Craving Control in Equestrian Sport
By Annika McGivern
Do you enjoy feeling out of control?
That doesn’t surprise me.
Losing control is one of the most prevalent fears we experience as humans. At the root of this fear is the belief that if we are not able to control the present and the future, something terrible will happen. Those of us with a high need for certainty and control can live in a near constant state of stress. The stress stems from attempting to predict and control the future to protect themselves and others, which is, of course, an impossible task.
As riders, we grapple with control more tangibly than most. Anyone who has been on a bolting or panicking horse has come face-to-face with this difficult reality: We do not have 100 percent control over our horses.
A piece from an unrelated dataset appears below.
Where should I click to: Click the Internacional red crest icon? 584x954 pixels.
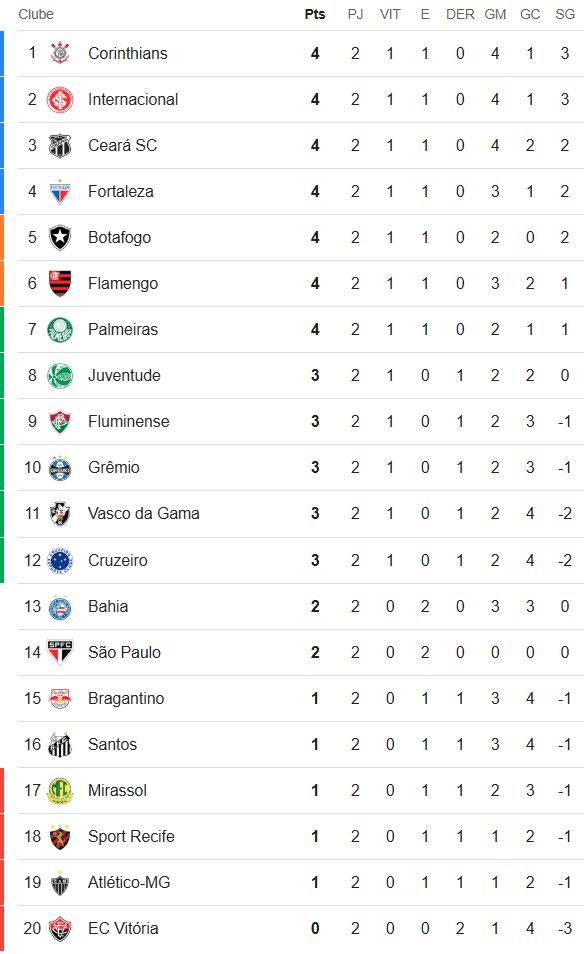pos(60,100)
This can be a difficult reality to accept. Often, after a traumatic experience such as a bolt or a bad fall, part of our coping mechanism is to do everything we can to feel more in control in the saddle. Ironically, however, an over-focus on control while riding can steer things in an unhelpful, possibly dangerous, direction. This article will talk you through some mental strategies to develop a healthier relationship with control. Implementing these strategies will support you to develop confidence, manage nerves and fear, and help you create a stronger and more positive relationship with your horse.
In a famous study, researchers presented participants with two choices. Option one was to go into a room and receive a small electric shock (slightly painful but not harmful) and then go home. For the second option they would stay in another room for an unknown length of time and that something would happen, but they wouldn’t know ahead of time what that thing was. Which would you choose? Most people chose the electric shock, which gives us some insight into how humans feel about uncertainty: We do NOT like it! In general, we prefer the known negative (in this case, getting an electric shock) to the unknown.
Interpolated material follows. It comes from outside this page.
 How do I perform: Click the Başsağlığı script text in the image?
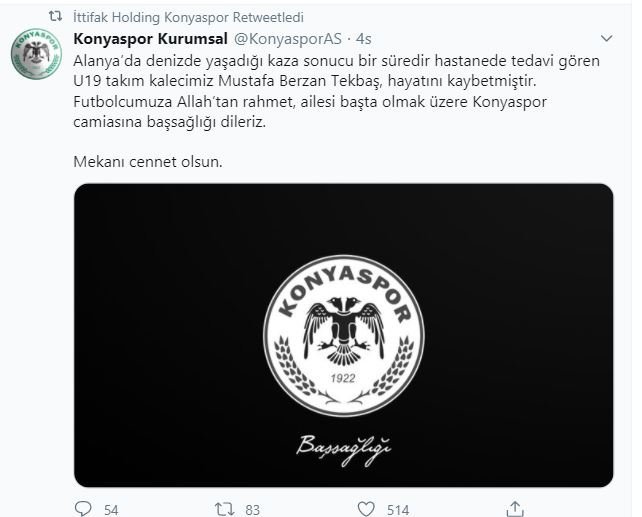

This is because when faced with the unknown, our brain usually jumps to the worst-case-scenario due to our natural negativity bias. However, this tendency can severely limit our thinking. In the study, most people assumed option two would be worse than option one, but the few participants who chose option two were simply given a cup of coffee and sent on their way after 10 minutes. When faced with the unknown we subconsciously assume uncertainty means danger, but this isn’t true.
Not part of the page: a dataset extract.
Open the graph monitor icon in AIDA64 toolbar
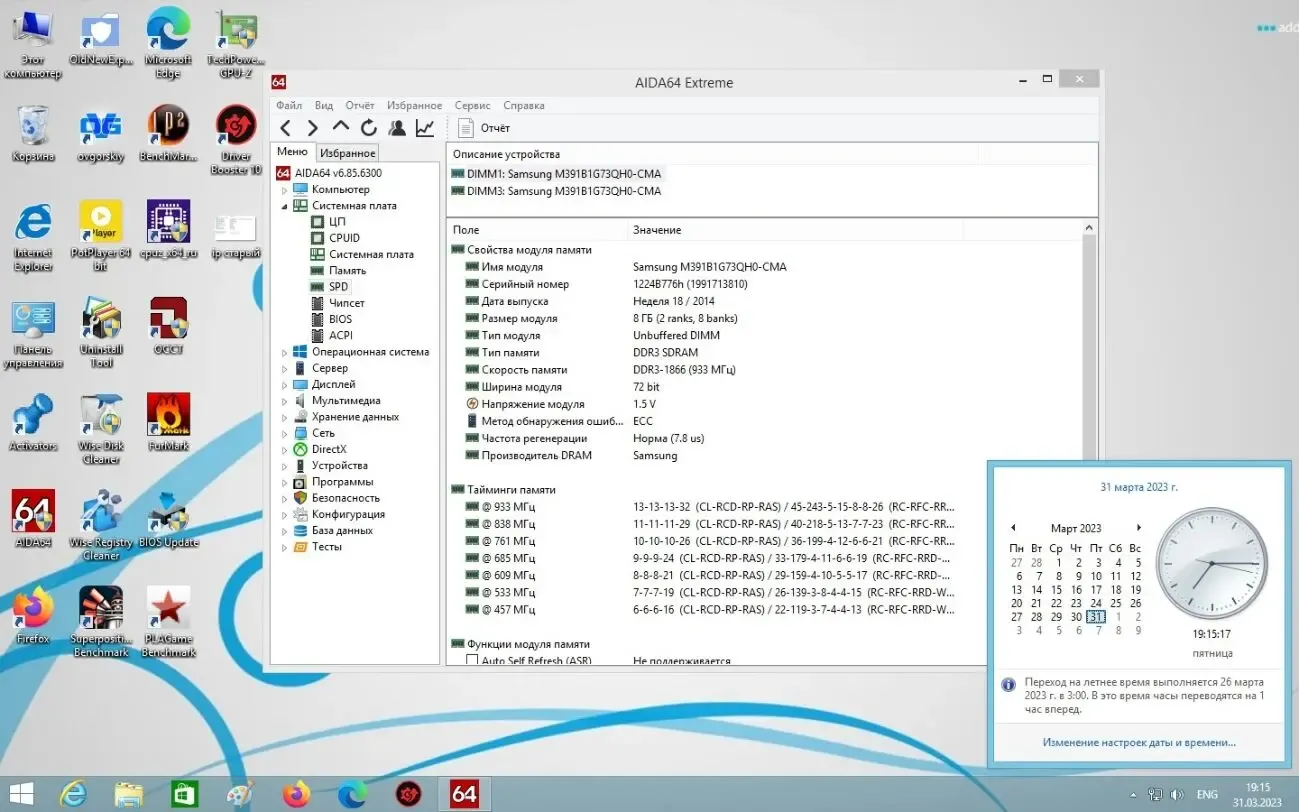Image resolution: width=1299 pixels, height=812 pixels. point(423,127)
Uncertainty simply means possibility. When we don’t know what is going to happen, that means there is an amazing range of possible outcomes from terrible to wonderful and everything in between. If you don’t know how high your horse can jump yet, then he may not get as far as you hope, or he might surpass what you currently imagine is possible. Facing the uncertainty of the future can be scary if we believe we need certainty to be okay. It is only through accepting that we can never be truly certain about the future and recognising that we can thrive without certainty — and in fact we have been doing this our entire lives — that we can start to be free of our fear of losing control.
Related: The Two Faces of Perfectionism in Horse Riding
Form a realistic understanding of what you control and what you do not.
Most individuals who have an unhealthy relationship with control sit on the extreme ends of the control spectrum, which ranges from zero control to absolute control. On the zero control end, they decide that one cannot control anything in life and accepting that is the only way to be okay. Those on the absolute control end decide that one must control everything to be okay. Neither extreme works very well, because reality sits somewhere in the middle. Yes, we can’t control a lot of the things in our lives. But, instead of letting that overwhelm you, the most helpful thing is to recognise that the short list of things we do fully control is powerful.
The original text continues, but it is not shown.